By then the seed of my own love of piano had already been planted by my great-grandmother, who taught me to play Yankee Doodle and Three Blind Mice before I could even read, so the day I came home to find a brand new Cable Nelson in the living room was a surprising and joyful day I’ll always remember. Piano to me was not a chore but a gift, and I played every moment I could, anywhere I could, learning new songs, trying to practice my lessons, and simply loving the time I was able to spend making music—whether it was good or not. For a time I had dreams of being a concert pianist when I grew up, but there was a small problem with that: I loved playing, but I didn’t love playing in front of people. And after a painful recital at the age of 13, I decided that public performance wasn’t for me.

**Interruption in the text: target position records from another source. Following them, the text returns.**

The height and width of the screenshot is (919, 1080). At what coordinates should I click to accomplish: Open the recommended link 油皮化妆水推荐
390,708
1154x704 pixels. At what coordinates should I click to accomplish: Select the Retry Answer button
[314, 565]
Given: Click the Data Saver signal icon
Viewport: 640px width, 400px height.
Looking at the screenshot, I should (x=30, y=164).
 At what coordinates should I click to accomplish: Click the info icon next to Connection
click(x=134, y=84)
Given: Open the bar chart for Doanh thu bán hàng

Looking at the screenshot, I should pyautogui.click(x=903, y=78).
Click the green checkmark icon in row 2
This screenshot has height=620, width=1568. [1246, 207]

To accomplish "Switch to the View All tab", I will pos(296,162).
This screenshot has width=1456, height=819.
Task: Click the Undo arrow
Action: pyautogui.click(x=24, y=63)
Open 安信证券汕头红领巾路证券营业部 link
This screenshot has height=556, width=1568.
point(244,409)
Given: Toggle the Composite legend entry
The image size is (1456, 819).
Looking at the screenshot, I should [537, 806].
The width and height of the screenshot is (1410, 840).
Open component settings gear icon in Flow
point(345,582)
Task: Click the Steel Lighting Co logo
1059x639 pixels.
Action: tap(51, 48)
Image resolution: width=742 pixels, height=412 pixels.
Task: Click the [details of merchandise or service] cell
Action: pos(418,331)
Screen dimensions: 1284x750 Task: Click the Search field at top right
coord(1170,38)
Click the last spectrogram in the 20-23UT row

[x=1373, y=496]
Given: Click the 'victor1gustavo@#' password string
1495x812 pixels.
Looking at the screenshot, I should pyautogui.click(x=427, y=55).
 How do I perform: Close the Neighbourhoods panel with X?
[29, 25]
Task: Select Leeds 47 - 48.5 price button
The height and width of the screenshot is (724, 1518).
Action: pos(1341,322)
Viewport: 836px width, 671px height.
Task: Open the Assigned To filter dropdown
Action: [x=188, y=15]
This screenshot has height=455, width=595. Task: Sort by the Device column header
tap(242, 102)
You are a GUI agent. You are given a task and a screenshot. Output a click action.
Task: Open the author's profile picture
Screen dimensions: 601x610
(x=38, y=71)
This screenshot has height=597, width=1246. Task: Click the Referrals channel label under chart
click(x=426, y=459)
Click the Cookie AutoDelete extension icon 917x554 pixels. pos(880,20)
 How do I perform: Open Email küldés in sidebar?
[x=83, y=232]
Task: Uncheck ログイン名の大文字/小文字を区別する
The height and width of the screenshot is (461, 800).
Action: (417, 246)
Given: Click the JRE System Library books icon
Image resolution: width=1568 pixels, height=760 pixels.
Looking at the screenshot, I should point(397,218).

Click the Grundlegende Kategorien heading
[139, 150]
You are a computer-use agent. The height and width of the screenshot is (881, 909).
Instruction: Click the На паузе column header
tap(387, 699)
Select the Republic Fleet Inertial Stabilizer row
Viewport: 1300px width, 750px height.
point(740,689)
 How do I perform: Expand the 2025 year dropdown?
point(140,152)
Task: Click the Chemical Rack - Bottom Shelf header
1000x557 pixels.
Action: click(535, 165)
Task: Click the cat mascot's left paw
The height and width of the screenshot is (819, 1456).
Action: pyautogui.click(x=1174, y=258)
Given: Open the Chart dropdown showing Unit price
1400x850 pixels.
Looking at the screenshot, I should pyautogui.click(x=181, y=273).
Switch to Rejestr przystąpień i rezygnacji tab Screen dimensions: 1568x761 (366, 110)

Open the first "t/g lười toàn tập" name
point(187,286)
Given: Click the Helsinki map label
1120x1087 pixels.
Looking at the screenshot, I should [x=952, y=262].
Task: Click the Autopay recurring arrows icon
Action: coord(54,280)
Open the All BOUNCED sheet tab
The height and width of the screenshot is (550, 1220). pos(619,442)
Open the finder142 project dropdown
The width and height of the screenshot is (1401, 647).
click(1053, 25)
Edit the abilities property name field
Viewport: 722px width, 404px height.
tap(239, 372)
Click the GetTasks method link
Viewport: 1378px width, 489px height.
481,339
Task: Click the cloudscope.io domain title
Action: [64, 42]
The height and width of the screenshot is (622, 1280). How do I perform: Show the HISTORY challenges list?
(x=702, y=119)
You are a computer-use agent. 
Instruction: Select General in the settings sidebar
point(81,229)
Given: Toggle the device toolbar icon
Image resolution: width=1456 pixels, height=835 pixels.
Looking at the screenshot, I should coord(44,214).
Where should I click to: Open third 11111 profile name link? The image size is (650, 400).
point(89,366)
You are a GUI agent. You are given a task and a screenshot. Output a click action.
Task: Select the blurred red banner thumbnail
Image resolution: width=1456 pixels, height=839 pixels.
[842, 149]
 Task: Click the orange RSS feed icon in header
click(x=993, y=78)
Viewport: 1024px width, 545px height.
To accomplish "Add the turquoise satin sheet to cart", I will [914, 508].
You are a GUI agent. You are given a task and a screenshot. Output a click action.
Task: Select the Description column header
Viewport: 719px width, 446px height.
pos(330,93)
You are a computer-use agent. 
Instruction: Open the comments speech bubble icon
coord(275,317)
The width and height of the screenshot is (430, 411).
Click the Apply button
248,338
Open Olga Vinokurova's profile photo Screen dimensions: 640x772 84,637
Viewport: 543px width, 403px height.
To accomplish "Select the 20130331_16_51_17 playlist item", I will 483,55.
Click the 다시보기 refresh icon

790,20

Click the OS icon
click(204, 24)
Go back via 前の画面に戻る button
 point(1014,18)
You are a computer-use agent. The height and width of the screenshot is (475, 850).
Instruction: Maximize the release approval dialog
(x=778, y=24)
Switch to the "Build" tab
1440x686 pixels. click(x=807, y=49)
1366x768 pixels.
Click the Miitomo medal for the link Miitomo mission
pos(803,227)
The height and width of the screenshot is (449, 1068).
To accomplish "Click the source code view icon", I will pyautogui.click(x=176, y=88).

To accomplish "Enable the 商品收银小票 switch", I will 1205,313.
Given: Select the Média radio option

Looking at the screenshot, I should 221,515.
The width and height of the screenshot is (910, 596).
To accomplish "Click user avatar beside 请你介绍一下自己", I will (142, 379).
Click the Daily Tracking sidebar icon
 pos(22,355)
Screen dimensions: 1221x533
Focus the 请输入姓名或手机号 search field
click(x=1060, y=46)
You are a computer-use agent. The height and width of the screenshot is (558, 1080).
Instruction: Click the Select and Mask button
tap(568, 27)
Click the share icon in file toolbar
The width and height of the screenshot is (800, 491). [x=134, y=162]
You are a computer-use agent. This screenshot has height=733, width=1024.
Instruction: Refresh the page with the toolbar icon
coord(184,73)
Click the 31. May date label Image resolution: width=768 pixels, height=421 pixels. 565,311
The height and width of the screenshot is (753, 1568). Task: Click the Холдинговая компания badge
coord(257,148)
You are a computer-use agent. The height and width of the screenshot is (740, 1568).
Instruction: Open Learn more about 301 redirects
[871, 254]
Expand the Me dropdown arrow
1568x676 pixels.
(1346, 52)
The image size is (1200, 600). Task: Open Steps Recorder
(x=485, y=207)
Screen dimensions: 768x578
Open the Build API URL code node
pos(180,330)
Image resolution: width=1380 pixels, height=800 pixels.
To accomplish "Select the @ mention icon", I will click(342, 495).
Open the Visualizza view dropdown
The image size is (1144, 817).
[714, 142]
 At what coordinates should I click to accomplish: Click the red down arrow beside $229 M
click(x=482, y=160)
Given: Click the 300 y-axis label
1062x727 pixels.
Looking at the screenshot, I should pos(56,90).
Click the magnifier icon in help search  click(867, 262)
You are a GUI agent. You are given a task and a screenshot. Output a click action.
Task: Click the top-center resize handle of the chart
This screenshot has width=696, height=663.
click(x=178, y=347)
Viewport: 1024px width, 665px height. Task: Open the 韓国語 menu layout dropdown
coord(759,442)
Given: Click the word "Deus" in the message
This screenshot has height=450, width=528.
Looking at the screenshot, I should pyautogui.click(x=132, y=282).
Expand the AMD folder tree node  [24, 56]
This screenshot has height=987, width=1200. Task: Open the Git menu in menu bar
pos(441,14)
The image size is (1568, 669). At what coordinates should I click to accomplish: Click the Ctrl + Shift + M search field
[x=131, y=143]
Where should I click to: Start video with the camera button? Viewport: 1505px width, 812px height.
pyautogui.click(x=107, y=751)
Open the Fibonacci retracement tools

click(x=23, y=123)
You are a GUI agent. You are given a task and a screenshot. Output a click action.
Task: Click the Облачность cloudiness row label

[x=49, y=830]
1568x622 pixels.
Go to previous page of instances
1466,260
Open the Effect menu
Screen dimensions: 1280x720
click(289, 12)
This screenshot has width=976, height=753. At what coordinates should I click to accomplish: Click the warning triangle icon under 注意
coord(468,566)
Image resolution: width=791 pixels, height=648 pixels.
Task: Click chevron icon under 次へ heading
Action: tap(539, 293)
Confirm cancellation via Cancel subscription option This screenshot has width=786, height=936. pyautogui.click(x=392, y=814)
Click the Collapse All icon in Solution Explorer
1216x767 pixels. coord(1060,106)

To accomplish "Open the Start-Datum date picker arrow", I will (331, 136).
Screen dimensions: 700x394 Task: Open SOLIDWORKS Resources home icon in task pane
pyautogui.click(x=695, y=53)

But fast-forward to the next generation. One afternoon my oldest—and then only–son Christopher, at age two, was stretched out on his blanket on the couch in the family room. He was supposed to be taking a nap, but I had caved a little and told him he could just rest instead. I turned on the television and put the channel on PBS; and there was the symphony with Itzhak Perlman, the famous violinist, playing a beautiful solo. Christopher lay there watching for a minute and then sat up and looked at the TV more closely. Then he got up off the couch and went into the kitchen, pulled a wooden spoon out of the drawer by the stove. He came back into the living room and picked up a ukulele that was near the couch. Then he stood in front of the television, this tiny boy, trying to put the ukulele under his little chin and use the wooden spoon across the strings to make music come out. I was dumbfounded. He was not quite two and a half, but I was certain of what I saw: This boy had the love of music in his soul.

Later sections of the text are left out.